European Union countries exported $583 million of military equipment to Russia last year, less than 1 percent of the nation's $68 billion defense budget, according to a study by IHS Jane's, which provides analysis on the defense industry and security issues. The bulk of that was a $521 million payment to France, which is building two Mistral class warships for Russia.
The propriety of arms sales to Russia was questioned last week as the U.S. and EU debated tougher sanctions against President Vladimir Putin's government because of its support for Ukrainian rebels, who are believed to have fired the missile that brought down Malaysia Airlines Flight 17, killing all 298 people on board.
Many of the existing arms deals are the product of a brief period between 2010 and 2012, when Russia sought Western help in modernizing its military, said Guy Anderson, a senior principal analyst for aerospace, defense and security at IHS Jane's. Putin reversed that strategy in 2012, when he decided that Russia should be self-sufficient once more and ordered the military to stop buying Western materiel.

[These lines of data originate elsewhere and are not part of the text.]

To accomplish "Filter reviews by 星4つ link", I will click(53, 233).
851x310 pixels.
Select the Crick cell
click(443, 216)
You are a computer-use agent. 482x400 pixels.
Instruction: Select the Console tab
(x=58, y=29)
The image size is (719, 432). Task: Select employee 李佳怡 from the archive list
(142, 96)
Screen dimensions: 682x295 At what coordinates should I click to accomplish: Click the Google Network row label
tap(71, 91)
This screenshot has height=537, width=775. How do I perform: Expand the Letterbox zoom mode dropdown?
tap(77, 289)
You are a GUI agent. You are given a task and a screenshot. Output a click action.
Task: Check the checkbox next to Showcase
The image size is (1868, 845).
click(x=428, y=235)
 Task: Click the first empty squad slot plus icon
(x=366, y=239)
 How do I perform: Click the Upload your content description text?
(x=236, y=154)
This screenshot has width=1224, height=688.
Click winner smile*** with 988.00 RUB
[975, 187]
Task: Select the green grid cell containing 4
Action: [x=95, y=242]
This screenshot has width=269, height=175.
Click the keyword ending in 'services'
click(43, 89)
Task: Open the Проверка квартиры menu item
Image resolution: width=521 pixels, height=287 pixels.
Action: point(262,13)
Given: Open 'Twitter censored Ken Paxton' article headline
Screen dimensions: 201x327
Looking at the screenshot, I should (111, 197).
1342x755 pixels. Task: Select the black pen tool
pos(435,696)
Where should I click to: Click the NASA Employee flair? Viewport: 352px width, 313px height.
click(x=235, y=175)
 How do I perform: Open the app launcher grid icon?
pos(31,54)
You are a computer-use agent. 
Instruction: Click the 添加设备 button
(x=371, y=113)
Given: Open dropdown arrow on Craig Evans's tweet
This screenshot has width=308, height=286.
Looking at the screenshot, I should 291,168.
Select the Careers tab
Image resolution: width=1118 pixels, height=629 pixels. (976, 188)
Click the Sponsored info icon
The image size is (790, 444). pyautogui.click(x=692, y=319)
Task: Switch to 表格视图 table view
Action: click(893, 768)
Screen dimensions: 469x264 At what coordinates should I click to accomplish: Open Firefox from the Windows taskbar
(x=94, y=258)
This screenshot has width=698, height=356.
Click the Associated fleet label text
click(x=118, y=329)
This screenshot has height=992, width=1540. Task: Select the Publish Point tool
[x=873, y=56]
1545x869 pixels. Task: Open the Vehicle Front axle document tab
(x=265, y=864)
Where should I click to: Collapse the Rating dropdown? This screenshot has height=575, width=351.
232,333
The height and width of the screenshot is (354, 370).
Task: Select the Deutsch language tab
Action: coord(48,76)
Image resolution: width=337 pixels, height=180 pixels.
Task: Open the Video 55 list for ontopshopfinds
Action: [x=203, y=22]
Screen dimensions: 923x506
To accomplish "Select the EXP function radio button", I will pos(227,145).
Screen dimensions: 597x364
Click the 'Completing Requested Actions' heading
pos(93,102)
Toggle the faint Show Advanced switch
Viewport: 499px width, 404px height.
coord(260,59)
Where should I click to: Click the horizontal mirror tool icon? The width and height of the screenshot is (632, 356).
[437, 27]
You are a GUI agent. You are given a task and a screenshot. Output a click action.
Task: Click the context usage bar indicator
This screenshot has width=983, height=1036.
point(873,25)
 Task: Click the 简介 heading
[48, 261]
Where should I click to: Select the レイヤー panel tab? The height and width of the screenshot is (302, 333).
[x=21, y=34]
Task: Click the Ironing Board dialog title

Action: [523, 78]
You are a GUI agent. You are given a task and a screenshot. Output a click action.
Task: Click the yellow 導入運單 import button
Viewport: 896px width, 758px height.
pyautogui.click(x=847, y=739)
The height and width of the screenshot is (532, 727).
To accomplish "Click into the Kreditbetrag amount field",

"Russia's reason for doing this was security," Anderson said. "You could probably argue they saw something like this coming." The Jane's analysis shows that Russia wasn't even among the world's top 10 defense importers last year — though it was the No. 2 exporter behind the United States.
There are no EU countries among the top 10 buyers of Russian military material. While Russia hasn't bought much strictly military equipment, it purchases a considerable amount of dual-use technology such as engines that can be used in both civilian and military vehicles, said Trevor Taylor, a professorial fellow at the Royal United Services Institute.
The IHS Jane's analysis covers only equipment with a purely military function. It also excludes weapons under 57 mm calibre or sub-components. The European Union, in a discussion paper on possible actions against Russia, suggested that banning shipments of dual-use goods to military users and companies that operate in both the military and civilian sectors could be an "effective and targeted measure." EU exports to Russia in this category total about 4 billion euros, or 20 percent of dual-use exports to the country, according to the paper.
Russia is decreasing imports at a time when it is increasing military spending. The country's defense budget, the world's third-biggest behind the U.S. and China, is set to jump by more than 40 percent to $98 billion by 2016, according to IHS Jane's.
When the Russian economy collapsed following the breakup of the Soviet Union, military budgets fell as well. In recent years, Moscow launched a desperate bid to revive its defense industries and embarked on a massive re-armament program designed to totally re-equip its forces by 2023.
The Russians were obsessive in their drive to go it alone, with the military barred from importing weapons, or even the equipment used to make them, unless absolutely nothing at home was suitable, Anderson said.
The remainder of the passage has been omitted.